As the monkeypox outbreak continues, health officials have started tracking virus clusters in large gatherings like pool parties and music festivals to understand how it spreads.

In an interview with CNN, Lori Tremmel Freeman, chief executive officer of the National Association of County and City Health Officials, said this response has two different aspects.

“One is heavily concentrated, rather narrowly, on events that occur that can be the hotbeds for the spread, including large dance parties and pool parties,” Freeman said.

“Coming off of Pride Month, for example, our health departments in certain areas of the country really had their hands full because there were large events being held where people had many anonymous partners and there was no ability to even track how or when they were exposed,” she added.

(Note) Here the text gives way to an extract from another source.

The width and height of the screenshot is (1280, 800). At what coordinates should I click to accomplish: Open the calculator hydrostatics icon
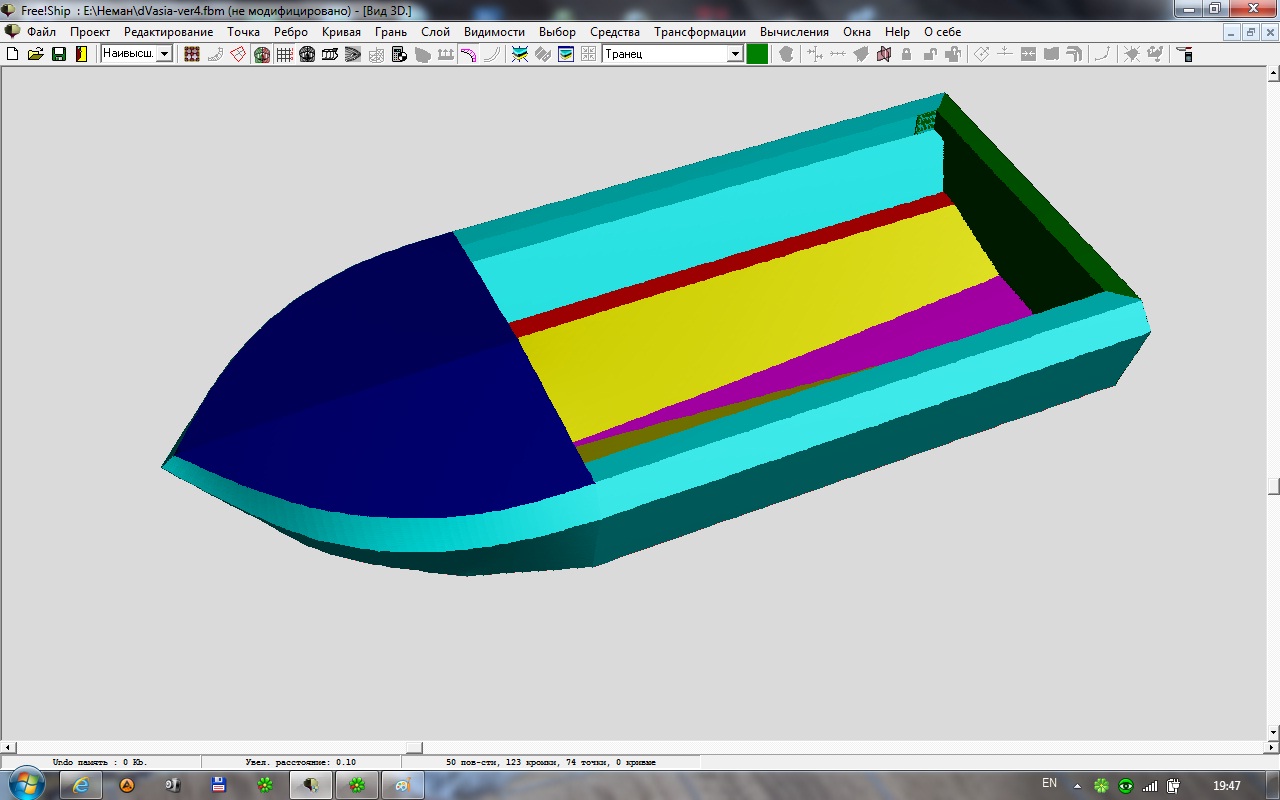400,54

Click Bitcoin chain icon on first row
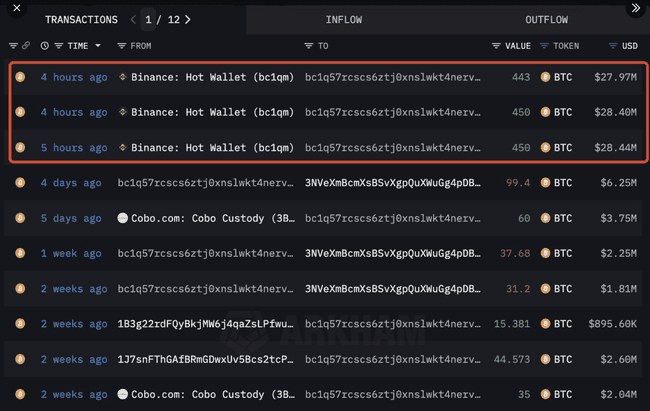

Freeman stated that while the country isn’t at the phase of doing prevention efforts just yet, focusing on case counts in high-risk individuals should help manage the existing vaccine quantity to patients who need it.

But case counts are on the rise. According to the latest data by the US Centers for Disease Control and Prevention, there are now more than 2,000 probable or confirmed monkeypox cases across the country. Providing more vaccine doses to cities and counties with rising cases should help alleviate the outbreak.

While not a sexually transmitted disease, the current virus outbreak appeared to have spread through skin-to-skin contact, specifically among men who have sex with men.

However, health officials were quick to reiterate that anyone who comes into contact with a person with an active monkeypox infection can also be infected regardless of their sexual orientation. They also stated that the disease should not be stigmatized in any way.

"It's not predisposed to men who have sex with men . But there are circumstances and events that have made it so that that's where we're seeing most of the cases and transmission,” said Dr. Philip Huang, the director of the Dallas County Health and Human Services Department.

Local health departments across the U.S. are learning more about the virus through contact tracing and other means.